==== Reading passage ====
RFR: 8318446: C2: optimize stores into primitive arrays by combining values into larger store [v4]

Tobias Hartmann thartmann at openjdk.org
Mon Jan 29 12:03:40 UTC 2024


On Fri, 26 Jan 2024 09:35:50 GMT, Emanuel Peter <epeter at openjdk.org> wrote:

>> This is a feature requiested by @RogerRiggs and @cl4es .
>> 
>> **Idea**
>> 
>> Merging multiple consecutive small stores (e.g. 8 byte stores) into larger stores (e.g. one long store) can lead to speedup. Recently, @cl4es and @RogerRiggs had to review a few PR's where people would try to get speedups by using Unsafe (e.g. `Unsafe.putLongUnaligned`), or ByteArrayLittleEndian (e.g. `ByteArrayLittleEndian.setLong`). They have asked if we can do such an optimization in C2, rather than in the Java library code, or even user code.
>> 
>> This patch here supports a few simple use-cases, like these:
>> 
>> Merge consecutive array stores, with constants. We can combine the separate constants into a larger constant:
>> https://github.com/openjdk/jdk/blob/adca9e220822884d95d73c7f070adeee2632130d/test/hotspot/jtreg/compiler/c2/TestMergeStores.java#L383-L395
>> 
>> Merge consecutive array stores, with a variable that was split (using shifts). We can essentially undo the splitting (i.e. shifting and truncation), and directly store the variable:
>> https://github.com/openjdk/jdk/blob/adca9e220822884d95d73c7f070adeee2632130d/test/hotspot/jtreg/compiler/c2/TestMergeStores.java#L444-L456
>> 
>> The idea is that this would allow the introduction of a very simple API, without any "heavy" dependencies (Unsafe or ByteArrayLittleEndian):
>> 
>> https://github.com/openjdk/jdk/blob/adca9e220822884d95d73c7f070adeee2632130d/test/hotspot/jtreg/compiler/c2/TestMergeStores.java#L327-L338
>> https://github.com/openjdk/jdk/blob/adca9e220822884d95d73c7f070adeee2632130d/test/hotspot/jtreg/compiler/c2/TestMergeStores.java#L467-L472
>> 
>> **Details**
>> 
>> This draft currently implements the optimization in an additional special IGVN phase:
>> https://github.com/openjdk/jdk/blob/adca9e220822884d95d73c7f070adeee2632130d/src/hotspot/share/opto/compile.cpp#L2479-L2485
>> 
>> We first collect all `StoreB|C|I`, and put them in the IGVN worklist (see `Compile::gather_nodes_for_merge_stores`). During IGVN, we call `StoreNode::Ideal_merge_stores` at the end (after all other optimizations) of `StoreNode::Ideal`. We essentially try to establish a chain of mergable stores:
>> 
>> https://github.com/openjdk/jdk/blob/adca9e220822884d95d73c7f070adeee2632130d/src/hotspot/share/opto/memnode.cpp#L2802-L2806
>> 
>> Mergable stores must have the same Opcode (implies they have the same element type and hence size). Further, mergable stores must have the same control (or be separated by only a RangeCheck). Further, they must either bot...
==== Record set ====
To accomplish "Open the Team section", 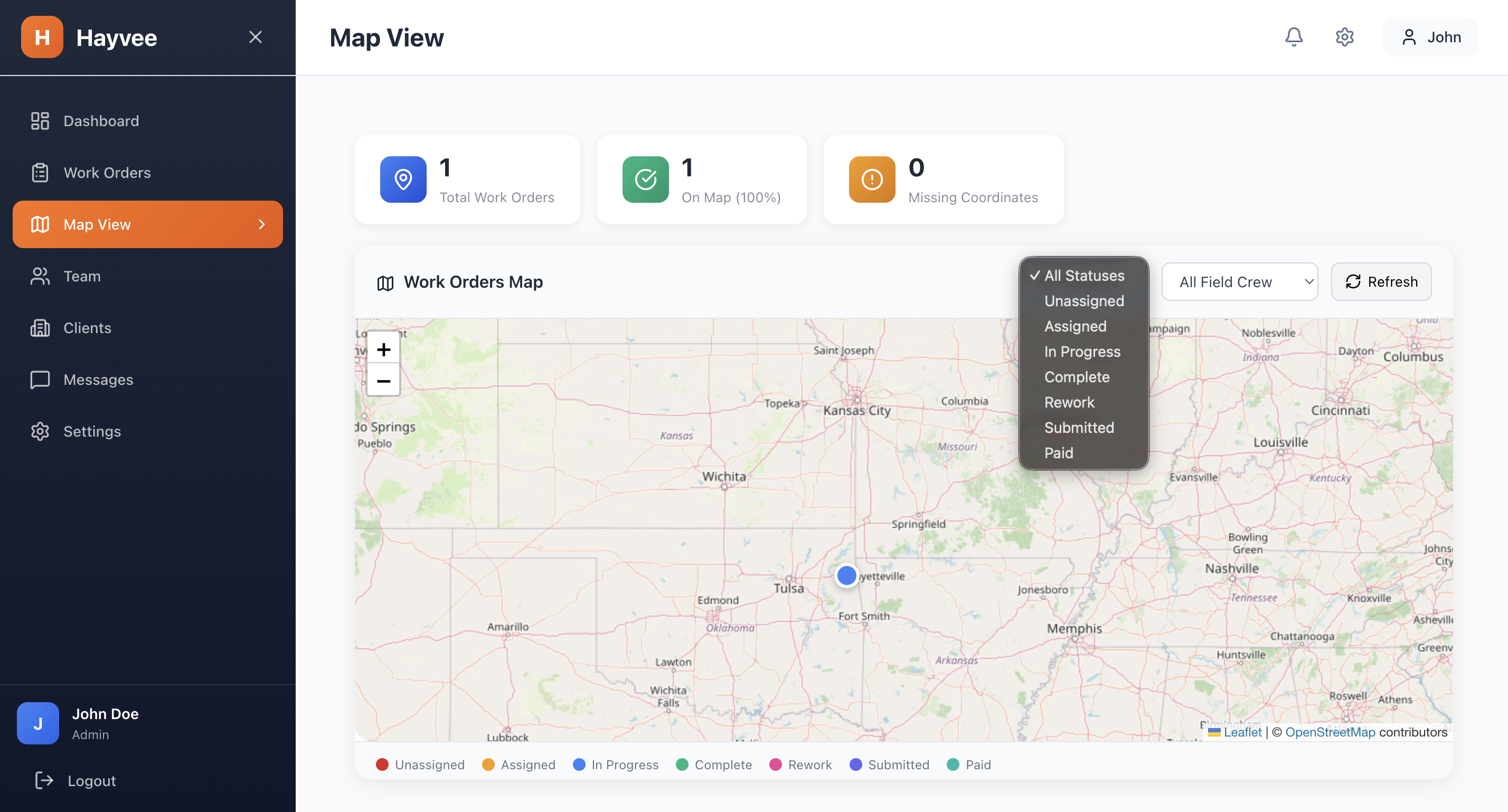I will pyautogui.click(x=82, y=276).
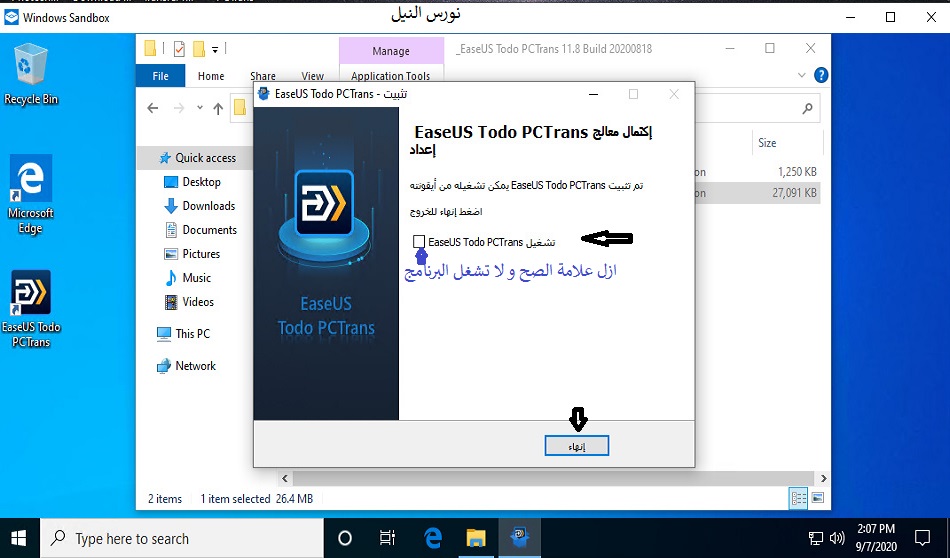
Task: Open the File ribbon tab
Action: [160, 76]
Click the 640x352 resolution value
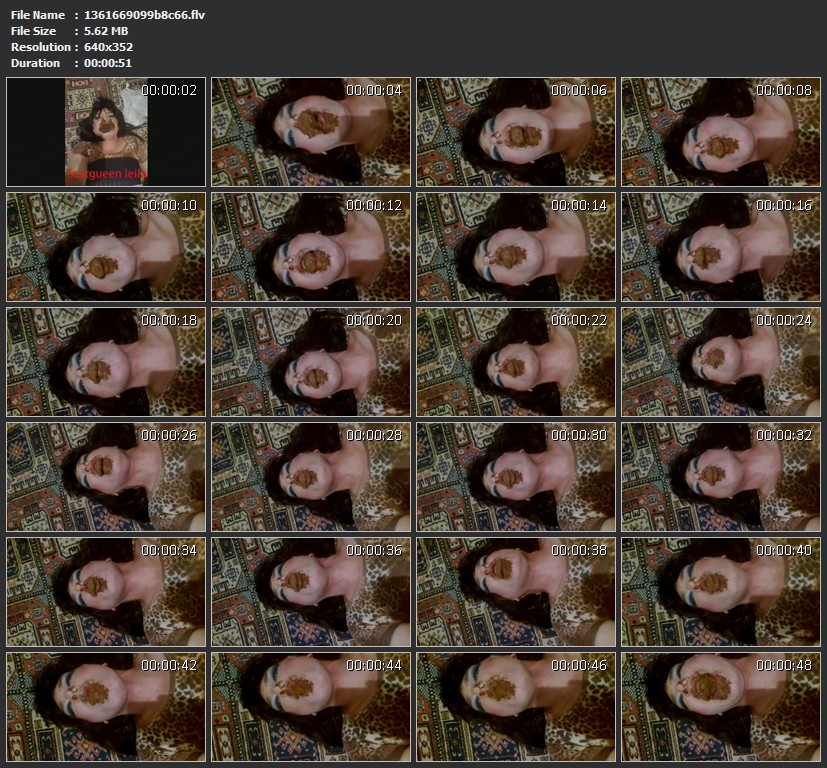 (x=108, y=47)
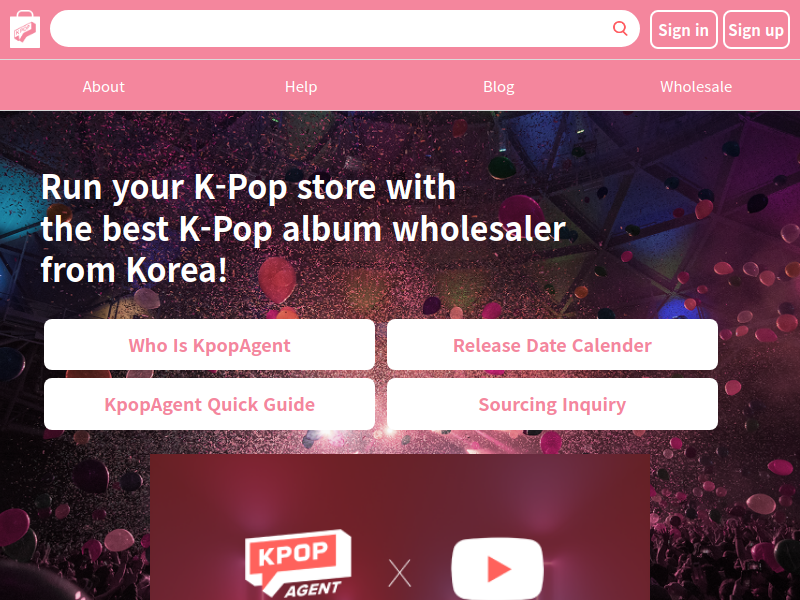Click the X symbol between banner logos
Screen dimensions: 800x600
coord(399,573)
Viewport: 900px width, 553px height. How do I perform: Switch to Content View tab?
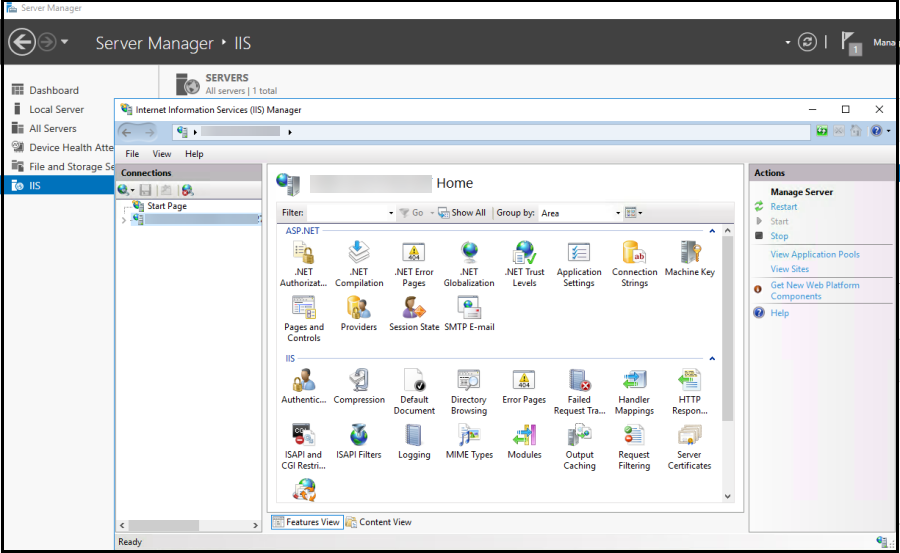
====
- **What is asked**:
(a) Who requested the feature described in the post about merging stores in C2?
(b) List every method named in the post about merging stores in C2.
(c) According to the post about merging stores in C2, why must mergable stores have the same Opcode?
Answer using only the post about merging stores in C2, not the rows.

- **Results by task**:
(a) @RogerRiggs and @cl4es requested it.

(b)
- Unsafe.putLongUnaligned
- ByteArrayLittleEndian.setLong
- Compile::gather_nodes_for_merge_stores
- StoreNode::Ideal_merge_stores
- StoreNode::Ideal

(c) Having the same Opcode implies that the stores have the same element type, and therefore the same size.